> _What to work on_
Your answer should hold all lines of the entries that include the word "checkmark".

> _Exercise inputs_
━━━━━━━━━━━━━━━━━━━━
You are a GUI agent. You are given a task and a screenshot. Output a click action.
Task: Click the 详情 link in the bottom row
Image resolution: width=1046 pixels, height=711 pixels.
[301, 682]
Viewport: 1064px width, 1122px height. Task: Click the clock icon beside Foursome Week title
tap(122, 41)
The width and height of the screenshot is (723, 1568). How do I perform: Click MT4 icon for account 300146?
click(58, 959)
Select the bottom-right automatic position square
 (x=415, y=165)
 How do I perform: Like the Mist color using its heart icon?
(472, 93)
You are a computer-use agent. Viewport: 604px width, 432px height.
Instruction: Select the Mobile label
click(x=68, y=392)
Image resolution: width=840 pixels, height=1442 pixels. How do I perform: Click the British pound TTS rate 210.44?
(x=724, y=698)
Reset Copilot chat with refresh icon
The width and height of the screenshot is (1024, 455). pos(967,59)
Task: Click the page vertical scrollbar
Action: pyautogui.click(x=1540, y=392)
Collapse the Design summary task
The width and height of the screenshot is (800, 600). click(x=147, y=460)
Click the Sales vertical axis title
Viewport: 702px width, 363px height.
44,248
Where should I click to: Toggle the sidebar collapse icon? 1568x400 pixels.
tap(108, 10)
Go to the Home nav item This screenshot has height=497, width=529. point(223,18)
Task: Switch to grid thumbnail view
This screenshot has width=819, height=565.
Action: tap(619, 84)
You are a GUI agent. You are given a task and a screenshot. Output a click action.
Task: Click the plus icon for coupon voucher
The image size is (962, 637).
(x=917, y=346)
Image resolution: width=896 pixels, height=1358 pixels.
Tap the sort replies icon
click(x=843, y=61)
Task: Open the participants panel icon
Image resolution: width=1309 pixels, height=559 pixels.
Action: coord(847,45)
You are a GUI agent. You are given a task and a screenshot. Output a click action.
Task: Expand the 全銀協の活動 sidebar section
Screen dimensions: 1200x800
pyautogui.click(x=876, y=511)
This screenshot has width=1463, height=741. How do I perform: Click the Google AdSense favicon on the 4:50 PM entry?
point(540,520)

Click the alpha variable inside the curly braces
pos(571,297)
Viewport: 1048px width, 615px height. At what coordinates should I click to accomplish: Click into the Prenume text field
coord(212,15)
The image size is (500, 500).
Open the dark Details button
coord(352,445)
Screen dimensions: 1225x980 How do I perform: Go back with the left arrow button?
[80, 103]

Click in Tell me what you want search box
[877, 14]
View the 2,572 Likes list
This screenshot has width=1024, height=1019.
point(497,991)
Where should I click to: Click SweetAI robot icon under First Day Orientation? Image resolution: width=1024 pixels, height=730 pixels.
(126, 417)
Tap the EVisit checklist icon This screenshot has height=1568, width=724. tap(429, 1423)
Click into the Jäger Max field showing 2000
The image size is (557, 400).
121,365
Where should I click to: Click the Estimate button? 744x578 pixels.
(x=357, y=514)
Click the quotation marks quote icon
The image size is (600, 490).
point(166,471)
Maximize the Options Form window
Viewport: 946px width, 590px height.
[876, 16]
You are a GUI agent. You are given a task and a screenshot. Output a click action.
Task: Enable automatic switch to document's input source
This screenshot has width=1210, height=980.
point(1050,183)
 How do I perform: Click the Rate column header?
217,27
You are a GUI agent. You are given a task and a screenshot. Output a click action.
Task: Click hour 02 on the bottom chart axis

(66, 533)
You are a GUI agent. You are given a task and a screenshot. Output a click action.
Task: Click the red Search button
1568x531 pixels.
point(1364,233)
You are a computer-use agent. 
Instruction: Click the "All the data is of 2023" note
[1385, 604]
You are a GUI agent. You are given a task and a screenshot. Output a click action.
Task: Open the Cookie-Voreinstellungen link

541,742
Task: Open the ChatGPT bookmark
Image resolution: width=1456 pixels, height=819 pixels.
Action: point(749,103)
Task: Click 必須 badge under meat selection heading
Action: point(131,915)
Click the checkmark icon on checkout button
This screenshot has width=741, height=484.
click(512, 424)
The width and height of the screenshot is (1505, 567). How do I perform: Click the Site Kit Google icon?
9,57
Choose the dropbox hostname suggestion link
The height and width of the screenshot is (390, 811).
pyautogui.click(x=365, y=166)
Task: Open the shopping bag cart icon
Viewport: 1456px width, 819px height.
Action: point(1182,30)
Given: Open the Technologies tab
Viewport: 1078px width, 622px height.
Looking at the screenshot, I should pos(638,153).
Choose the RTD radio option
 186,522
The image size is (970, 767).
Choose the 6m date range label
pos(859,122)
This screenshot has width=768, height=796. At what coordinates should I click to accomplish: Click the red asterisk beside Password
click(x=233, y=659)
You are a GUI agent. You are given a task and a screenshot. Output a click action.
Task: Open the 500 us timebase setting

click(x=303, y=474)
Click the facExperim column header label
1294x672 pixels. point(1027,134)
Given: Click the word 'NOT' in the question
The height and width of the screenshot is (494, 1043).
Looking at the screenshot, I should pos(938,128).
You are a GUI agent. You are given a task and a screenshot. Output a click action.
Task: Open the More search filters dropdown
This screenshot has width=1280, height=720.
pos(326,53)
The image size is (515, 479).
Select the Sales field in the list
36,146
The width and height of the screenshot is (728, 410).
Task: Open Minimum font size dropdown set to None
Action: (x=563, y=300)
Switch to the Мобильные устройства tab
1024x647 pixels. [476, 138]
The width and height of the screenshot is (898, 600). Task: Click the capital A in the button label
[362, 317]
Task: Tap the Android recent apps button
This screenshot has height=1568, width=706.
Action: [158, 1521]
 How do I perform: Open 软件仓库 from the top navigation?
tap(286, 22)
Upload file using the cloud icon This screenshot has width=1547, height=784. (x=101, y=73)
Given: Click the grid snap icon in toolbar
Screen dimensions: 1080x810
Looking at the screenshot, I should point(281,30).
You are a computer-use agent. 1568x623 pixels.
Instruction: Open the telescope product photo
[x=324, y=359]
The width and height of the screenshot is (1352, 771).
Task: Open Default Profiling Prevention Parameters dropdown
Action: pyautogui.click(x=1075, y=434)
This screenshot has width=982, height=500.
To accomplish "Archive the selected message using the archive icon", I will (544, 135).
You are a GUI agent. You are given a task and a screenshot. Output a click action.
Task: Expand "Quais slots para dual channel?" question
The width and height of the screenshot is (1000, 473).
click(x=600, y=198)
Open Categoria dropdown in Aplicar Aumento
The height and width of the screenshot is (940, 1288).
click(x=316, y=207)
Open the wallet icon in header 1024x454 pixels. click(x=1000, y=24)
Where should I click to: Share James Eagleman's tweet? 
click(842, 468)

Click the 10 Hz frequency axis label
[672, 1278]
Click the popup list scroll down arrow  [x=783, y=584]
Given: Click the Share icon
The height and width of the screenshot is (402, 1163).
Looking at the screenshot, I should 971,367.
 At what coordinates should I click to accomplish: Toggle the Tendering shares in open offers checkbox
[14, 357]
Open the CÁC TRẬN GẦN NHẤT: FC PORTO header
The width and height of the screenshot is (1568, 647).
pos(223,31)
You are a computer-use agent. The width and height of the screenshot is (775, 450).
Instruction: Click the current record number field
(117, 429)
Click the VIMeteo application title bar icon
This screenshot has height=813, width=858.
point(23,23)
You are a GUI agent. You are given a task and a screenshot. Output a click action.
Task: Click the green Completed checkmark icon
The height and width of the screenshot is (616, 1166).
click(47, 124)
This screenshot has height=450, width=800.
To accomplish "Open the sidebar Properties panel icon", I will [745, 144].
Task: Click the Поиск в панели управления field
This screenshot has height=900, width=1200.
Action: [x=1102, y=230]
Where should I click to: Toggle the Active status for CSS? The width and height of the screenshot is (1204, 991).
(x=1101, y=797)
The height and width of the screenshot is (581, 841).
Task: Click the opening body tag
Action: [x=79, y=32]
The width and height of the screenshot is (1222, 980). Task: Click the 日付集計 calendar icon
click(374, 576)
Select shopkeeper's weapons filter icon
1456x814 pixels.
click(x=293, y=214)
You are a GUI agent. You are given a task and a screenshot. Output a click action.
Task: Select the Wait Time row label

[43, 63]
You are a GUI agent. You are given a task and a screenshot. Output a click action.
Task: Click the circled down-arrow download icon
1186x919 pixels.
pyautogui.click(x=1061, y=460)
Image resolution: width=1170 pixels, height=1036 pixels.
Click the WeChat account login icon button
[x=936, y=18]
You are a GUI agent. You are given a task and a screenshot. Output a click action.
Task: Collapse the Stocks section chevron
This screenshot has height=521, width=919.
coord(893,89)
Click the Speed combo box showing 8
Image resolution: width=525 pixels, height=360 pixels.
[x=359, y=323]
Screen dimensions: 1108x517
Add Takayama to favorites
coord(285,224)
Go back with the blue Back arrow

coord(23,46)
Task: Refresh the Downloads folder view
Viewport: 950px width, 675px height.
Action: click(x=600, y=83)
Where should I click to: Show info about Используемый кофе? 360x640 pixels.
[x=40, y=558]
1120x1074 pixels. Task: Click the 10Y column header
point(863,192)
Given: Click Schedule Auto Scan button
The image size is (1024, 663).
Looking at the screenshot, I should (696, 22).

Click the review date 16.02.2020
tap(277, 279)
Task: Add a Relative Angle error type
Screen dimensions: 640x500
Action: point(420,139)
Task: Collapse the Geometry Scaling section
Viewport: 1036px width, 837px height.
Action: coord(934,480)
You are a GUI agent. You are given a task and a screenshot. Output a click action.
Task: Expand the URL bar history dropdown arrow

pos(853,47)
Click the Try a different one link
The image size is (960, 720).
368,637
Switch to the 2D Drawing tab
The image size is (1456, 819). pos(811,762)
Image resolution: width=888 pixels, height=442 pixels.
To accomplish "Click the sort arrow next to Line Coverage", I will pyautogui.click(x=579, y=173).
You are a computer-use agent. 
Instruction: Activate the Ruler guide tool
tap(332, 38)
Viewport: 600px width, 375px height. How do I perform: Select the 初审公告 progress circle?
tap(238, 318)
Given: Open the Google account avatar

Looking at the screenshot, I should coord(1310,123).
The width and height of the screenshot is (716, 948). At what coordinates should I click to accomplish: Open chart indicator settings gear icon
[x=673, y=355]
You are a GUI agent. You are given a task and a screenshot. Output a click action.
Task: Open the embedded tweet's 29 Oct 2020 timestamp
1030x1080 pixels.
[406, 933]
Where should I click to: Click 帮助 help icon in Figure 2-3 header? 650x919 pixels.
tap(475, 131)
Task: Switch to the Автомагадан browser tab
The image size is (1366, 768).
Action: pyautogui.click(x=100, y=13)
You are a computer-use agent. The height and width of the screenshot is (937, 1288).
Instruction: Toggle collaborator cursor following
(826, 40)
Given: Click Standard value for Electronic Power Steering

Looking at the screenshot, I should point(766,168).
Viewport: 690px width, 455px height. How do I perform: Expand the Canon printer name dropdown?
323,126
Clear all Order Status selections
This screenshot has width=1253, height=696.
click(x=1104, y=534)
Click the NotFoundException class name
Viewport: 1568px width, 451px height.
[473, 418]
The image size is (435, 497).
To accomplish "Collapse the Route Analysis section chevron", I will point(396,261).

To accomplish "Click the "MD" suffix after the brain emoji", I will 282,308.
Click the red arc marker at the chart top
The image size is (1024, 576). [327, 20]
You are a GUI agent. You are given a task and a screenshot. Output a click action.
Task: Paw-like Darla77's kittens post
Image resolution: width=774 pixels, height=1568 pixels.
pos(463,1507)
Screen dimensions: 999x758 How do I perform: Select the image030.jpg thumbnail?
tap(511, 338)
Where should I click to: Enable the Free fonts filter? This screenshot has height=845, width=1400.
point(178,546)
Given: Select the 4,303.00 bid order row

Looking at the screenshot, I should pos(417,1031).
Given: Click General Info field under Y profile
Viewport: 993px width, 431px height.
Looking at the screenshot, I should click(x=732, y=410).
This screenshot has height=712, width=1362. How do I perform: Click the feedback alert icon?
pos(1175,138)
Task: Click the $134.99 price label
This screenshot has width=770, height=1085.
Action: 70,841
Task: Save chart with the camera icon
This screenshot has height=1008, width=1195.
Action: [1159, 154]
━━━━━━━━━━━━━━━━━━━━
> _Response to the exercise_
Click the checkmark icon on checkout button
Task: Click the green Completed checkmark icon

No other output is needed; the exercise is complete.